*TEXT SEGMENT:*
────────────────────────────────────────

Stretch Twill Shorts Comparison

Don’t we all love those comparison blogs? A chance to see a couple different patterns worked up in the same fabric base.  So, Amie, Jessica and Melissa  sewed up different women’s shorts patterns all in Stretch Twill

To read about finishing techniques or watch finishing videos, click the buttons below

Sonia Estep Designs Bahama Bottoms

Sizes:  Women’s 00-30

Size Made: 8

Drafted For:  5′ 5″

Pattern Options:  drawstring, four inseam lengths, front patch pockets, and back patch pockets with flap.

Fabric used:  White Stretch Twill

Comments:  If you are nervous about sewing wovens or are a beginner this is a great pattern to start with. The pockets aren’t mandatory and the Phee Fabrics blogs and YouTube channel has amazing techniques to help along the way, like French Seams!

Violette Field Threads Lilly (misses)

Sizes:  0-16

Size Made:  16

Drafted For:  5′ 6″

Pattern Options:  high rise, regular rise, low rise, faux flat elastic front

Intended Fit:  Slim fit, and designed to hit top of mid thigh.

────────────────────────────────────────

*MATERIAL SHOWN:*
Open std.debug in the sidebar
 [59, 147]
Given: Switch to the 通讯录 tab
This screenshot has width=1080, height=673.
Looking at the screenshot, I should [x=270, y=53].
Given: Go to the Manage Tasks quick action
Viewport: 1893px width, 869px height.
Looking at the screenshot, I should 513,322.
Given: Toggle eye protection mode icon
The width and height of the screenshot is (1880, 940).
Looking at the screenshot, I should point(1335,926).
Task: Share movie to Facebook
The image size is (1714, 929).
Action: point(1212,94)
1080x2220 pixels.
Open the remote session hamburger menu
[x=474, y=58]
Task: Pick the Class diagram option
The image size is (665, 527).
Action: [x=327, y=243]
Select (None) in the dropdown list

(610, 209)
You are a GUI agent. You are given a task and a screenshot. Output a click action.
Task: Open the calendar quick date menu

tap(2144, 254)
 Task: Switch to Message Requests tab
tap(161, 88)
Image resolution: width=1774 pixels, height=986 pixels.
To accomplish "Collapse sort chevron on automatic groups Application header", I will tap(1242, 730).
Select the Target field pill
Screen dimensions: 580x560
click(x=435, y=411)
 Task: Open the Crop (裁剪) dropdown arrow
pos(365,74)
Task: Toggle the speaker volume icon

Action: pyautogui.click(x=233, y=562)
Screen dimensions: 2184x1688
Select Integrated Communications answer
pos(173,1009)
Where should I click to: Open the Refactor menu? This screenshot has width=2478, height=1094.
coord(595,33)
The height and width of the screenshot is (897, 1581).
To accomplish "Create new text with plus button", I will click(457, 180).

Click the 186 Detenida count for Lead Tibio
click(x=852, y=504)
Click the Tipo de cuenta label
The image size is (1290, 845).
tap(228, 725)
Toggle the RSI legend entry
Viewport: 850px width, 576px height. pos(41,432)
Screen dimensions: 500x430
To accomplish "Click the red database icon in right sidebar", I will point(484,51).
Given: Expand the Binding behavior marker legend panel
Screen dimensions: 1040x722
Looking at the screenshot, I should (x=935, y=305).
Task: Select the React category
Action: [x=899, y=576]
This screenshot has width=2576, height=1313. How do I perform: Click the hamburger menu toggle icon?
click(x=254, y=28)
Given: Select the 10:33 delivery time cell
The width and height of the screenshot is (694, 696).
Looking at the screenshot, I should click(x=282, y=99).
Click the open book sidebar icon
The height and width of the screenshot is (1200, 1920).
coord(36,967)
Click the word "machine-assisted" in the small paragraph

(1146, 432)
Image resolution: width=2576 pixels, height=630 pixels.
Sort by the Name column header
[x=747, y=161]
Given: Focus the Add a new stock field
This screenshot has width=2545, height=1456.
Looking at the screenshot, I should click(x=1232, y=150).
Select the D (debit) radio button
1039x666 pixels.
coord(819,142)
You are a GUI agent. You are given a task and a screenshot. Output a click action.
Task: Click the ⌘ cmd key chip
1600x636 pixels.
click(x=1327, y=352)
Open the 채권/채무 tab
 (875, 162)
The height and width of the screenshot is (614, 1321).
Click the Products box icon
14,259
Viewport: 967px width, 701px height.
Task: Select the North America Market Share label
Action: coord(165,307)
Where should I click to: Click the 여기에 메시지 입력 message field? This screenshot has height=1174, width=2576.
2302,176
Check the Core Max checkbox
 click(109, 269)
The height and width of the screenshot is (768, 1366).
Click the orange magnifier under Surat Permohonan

────────────────────────────────────────

*WORK REQUIRED:* Pick up the stretch twill shorts comparison after its last line and keep writing it.

*TASK ANSWER:*
Options Made:  Regular rise

Fabric used:  Charcoal stretch twill

Comments:  I love that this pattern had a lining sewn into it. In the construction steps, it mentions that 2 sets of mirrored front pieces are needed, 2 main, and 2 lining (4 total).   Since this pattern is in Misses sizes, it is not very inclusive.  The print guide, cut chart, and instructions are limited. 

Fit:  I was concerned that these would be too tight, and not fit with them being “slim fit so I reduced the seam allowance by 1/8″. This has made them more of a relaxed fit. The pattern calls for 1″ elastic but I used 1.5″. For the next pair I’m going to attempt making the inseam shorter.

Striped Swallow Coachella

Pattern Options:  Relaxed fit, Slim fit, 2″ inseam, 4″inseam, low rise, mid rise, high rise, trim and bias tape options.

Intended Fit:  Relaxed or Slim Fit

Options Made:  Slim Fit, 2″ inseam, mid rise

Fabric Used:  Coral Stretch Twill

Comments:  I love this designer’s patterns. There is no cut layout, all pages are printed landscape, make sure to check your settings in case you need to change them. The pattern does call for trim, which I left off because of them being dual purpose.  The problem is that I kind of had to wing it because there are no instructions on how to sew these shorts up with no trim. I want to try the relaxed version next time, and see how that compares to the slim fit version.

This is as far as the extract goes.